统计分析使用Origin 9.1进行，使用单因素方差分析(ANOVA)测定所有报告的统计学差异，p<0.05表示差异显著。

2 结果与分析

2.1 乳液粒径及电导率分析

通过乳液的动态光散射粒径测量可以发现：经过超声处理后乳液液滴的尺寸和多分散指数均显著降低，这可能是因为超声波的机械振动和空化作用的作用力使乳液液滴在剧烈震动下破裂[10]，进而形成较为均一且粒径较小的液滴。超声处理的乳液多分散指数(PDI)比未超声处理的乳液要小，表明纳米乳液的粒径分布更窄。表1列出了未采用超声乳化和经过超声乳化处理的以酪蛋白(SC)、大豆分离蛋白(SPI)和乳清蛋白(WP)为乳化剂的乳液及电喷雾颗粒的粒径和不同的乳液电导率数值。

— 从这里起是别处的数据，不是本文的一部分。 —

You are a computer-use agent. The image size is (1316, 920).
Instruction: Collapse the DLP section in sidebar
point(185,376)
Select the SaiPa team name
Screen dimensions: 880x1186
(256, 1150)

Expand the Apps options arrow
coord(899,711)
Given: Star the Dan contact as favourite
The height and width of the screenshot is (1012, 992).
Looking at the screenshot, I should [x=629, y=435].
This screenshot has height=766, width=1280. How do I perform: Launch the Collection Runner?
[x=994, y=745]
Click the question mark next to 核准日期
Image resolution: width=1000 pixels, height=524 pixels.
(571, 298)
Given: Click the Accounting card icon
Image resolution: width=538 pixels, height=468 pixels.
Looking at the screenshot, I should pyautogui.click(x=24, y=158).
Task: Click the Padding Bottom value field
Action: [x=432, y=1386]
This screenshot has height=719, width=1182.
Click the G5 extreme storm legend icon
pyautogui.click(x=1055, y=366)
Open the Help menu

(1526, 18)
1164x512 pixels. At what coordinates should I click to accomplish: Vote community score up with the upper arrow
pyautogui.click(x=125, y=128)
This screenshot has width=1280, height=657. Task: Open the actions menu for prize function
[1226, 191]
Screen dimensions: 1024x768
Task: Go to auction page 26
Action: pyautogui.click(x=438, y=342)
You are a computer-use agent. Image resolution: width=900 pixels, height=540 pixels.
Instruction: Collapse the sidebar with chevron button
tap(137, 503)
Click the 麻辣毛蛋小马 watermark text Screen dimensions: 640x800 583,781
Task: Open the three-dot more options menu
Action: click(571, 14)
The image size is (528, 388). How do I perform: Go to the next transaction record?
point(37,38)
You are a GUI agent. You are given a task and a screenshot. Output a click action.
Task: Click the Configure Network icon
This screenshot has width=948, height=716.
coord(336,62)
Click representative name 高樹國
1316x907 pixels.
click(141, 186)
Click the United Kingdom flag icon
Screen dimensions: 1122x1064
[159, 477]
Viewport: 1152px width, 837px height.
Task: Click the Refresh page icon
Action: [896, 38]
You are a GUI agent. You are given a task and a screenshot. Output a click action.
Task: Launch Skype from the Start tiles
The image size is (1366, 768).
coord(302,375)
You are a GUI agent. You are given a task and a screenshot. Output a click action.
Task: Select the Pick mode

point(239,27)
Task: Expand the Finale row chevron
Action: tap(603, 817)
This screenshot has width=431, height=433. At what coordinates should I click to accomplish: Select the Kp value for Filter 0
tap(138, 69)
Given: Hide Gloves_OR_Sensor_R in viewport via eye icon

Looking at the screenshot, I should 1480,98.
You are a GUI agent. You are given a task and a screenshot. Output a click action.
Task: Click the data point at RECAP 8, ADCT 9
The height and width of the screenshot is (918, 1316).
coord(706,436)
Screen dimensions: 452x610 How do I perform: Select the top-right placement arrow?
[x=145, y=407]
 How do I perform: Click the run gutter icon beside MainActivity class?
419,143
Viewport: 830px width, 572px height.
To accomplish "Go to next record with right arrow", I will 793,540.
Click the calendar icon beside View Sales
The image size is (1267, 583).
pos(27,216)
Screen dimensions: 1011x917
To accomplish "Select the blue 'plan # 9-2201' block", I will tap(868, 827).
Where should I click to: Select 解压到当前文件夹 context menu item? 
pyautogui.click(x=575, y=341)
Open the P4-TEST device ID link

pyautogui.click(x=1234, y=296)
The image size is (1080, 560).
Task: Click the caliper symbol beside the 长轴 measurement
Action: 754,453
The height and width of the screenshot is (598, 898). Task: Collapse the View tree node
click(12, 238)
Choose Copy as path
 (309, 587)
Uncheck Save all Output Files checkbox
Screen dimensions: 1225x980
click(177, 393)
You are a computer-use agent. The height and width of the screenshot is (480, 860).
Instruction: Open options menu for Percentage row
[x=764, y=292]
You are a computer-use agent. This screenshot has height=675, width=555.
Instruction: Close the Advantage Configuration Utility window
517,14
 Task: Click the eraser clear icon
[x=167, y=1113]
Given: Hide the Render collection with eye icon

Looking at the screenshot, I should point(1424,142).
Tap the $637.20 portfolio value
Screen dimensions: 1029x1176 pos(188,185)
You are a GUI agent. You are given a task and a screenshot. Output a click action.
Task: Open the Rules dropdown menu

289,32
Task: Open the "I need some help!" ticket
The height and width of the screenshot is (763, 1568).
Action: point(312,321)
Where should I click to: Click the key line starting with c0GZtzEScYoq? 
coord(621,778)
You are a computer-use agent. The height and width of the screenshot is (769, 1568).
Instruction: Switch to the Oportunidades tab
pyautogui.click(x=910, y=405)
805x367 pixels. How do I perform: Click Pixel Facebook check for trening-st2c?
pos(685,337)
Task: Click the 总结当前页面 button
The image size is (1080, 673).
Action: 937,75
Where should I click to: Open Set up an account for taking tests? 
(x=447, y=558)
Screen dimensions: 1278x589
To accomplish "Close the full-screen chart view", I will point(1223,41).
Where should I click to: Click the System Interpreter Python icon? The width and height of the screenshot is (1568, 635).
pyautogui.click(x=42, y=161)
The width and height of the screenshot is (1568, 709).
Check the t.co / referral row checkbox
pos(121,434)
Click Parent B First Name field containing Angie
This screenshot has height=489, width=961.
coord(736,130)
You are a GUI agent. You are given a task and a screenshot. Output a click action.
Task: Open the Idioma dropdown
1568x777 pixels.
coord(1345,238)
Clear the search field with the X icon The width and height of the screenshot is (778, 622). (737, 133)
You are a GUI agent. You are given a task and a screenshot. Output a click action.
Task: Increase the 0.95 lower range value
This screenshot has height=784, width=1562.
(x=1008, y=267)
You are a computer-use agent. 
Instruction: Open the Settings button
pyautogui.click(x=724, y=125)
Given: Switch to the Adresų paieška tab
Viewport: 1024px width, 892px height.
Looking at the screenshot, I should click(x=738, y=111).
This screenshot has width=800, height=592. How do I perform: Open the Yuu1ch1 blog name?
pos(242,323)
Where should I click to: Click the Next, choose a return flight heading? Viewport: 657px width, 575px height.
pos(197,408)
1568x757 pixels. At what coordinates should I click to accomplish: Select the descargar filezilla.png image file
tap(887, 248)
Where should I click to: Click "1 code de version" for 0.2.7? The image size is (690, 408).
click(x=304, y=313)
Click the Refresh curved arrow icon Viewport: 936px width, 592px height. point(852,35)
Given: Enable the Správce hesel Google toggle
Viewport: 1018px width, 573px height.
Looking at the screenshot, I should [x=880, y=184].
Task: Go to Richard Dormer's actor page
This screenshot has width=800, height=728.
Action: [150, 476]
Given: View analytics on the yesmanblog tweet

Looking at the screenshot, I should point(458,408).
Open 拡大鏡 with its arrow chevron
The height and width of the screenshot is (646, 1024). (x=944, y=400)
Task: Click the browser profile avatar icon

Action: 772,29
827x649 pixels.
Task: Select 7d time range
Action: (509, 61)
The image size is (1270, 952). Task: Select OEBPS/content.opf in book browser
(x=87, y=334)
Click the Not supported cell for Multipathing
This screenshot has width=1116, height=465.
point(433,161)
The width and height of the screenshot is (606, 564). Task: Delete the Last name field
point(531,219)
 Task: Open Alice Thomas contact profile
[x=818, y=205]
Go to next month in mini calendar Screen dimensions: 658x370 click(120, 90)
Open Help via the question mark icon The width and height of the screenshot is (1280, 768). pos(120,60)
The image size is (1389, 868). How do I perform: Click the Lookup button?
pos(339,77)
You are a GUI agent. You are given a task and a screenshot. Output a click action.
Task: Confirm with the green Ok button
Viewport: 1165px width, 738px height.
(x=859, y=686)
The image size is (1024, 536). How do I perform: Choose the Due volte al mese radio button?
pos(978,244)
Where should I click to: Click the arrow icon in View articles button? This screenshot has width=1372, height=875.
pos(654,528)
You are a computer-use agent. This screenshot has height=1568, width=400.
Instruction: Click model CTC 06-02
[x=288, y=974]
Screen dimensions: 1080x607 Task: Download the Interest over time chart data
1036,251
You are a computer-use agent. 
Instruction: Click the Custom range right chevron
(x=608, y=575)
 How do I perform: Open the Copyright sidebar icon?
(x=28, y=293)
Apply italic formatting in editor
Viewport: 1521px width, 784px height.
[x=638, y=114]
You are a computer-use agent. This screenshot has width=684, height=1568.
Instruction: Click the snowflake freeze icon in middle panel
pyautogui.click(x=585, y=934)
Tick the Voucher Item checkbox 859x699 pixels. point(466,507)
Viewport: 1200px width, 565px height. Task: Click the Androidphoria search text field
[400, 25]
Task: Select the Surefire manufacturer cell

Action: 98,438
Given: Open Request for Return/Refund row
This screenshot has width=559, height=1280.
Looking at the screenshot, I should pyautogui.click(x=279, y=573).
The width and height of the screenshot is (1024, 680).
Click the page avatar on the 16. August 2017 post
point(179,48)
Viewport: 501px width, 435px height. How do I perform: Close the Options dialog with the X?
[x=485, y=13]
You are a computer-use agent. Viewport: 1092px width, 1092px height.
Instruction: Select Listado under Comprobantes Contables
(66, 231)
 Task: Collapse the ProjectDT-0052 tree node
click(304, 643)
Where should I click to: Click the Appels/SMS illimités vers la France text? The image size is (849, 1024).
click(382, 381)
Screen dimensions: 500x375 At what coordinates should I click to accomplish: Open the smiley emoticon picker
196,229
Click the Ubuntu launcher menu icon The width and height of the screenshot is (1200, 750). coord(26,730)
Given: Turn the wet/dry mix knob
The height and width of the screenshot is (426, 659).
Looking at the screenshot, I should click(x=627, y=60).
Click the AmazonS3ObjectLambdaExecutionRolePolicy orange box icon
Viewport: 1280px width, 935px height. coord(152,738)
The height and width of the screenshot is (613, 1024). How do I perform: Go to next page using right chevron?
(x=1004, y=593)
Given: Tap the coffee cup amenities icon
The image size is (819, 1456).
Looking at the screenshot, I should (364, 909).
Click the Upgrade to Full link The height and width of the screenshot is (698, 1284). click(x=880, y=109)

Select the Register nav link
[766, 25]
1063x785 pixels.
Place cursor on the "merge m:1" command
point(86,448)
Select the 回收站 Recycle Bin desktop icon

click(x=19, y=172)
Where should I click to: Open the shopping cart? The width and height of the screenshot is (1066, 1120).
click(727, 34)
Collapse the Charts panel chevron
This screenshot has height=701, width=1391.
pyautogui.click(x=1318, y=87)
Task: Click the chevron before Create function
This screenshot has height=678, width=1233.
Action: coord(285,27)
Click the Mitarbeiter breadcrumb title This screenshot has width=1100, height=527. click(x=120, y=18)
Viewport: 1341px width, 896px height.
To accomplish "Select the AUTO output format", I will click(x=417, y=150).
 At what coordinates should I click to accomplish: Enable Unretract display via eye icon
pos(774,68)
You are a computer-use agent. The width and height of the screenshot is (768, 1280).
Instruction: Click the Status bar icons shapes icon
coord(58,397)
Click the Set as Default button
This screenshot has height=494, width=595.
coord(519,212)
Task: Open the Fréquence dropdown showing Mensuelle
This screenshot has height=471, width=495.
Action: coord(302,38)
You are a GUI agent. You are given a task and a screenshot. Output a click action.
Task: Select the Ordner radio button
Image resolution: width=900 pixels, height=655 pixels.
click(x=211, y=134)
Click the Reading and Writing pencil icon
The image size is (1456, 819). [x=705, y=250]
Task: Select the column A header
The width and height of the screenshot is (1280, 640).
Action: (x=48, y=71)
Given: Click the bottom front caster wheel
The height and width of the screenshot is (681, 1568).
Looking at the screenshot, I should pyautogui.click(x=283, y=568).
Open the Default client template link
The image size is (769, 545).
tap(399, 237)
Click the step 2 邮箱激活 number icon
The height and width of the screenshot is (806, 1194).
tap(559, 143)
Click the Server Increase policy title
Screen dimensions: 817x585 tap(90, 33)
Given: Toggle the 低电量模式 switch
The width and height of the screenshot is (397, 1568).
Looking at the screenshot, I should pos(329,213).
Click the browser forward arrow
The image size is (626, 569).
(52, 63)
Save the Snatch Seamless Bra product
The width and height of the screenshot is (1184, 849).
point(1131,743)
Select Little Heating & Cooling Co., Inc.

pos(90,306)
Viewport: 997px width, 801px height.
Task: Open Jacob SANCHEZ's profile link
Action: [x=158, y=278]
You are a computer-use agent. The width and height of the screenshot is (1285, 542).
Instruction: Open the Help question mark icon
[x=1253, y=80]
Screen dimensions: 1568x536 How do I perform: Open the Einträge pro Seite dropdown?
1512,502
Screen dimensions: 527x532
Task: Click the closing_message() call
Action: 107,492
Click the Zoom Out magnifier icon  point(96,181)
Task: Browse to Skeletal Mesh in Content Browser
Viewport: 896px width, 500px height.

表1 乳液物理表征1)Table 1 Physical characterization of emulsion

注：1) 不同小写字母表示差异显著(p<0.05)。

乳液电导率关系到静电喷雾能否成功，超声乳化的乳液与未超声乳化的乳液相比，电导率呈现明显增加的趋势，说明超声波对乳液系统的高强度破碎作用对乳液电导率有影响。有研究发现：使用高强度超声波处理乳清蛋白、大豆分离蛋白和酪蛋白溶液均未引起电导率的显著变化[11]。因此在本次研究中经过超声乳化的乳液电导率均有所下降，可能是样品中含有的普鲁兰多糖引起的。多糖在超声波中具有极高的运动加速度，会产生激烈的变化，这种快速变化的机械运动会引起多糖这类生物大分子主链中一些化学键断裂但不会使多糖化学性质完全改变[12]。

2.2 电子扫描显微镜(SEM)表征

乳液的性质不仅对乳液静电喷雾能力有影响，对静电喷雾制备的颗粒结构也有重要影响。图1显示了不同乳液静电喷雾后获得的颗粒结构的SEM图像，从图1中可以看出：不同的乳化方法制备得到的颗粒形态不同，未经过超声乳化的乳液静电喷雾颗粒得到球形微米级颗粒结构，经过超声乳化的乳液静电喷雾得到球形的亚微米颗粒结构，且颗粒形状更为均一。这一现象可由未超声乳化处理的乳液液滴具有较大的平均直径作为解释，另一方面当蛋白质的量不足以完全覆盖油滴表面时油滴表面上吸附的蛋白质分子团会迁移到空气-水界面导致乳液内部油滴聚结增大液滴密度，从而影响颗粒的粒径尺寸[13]。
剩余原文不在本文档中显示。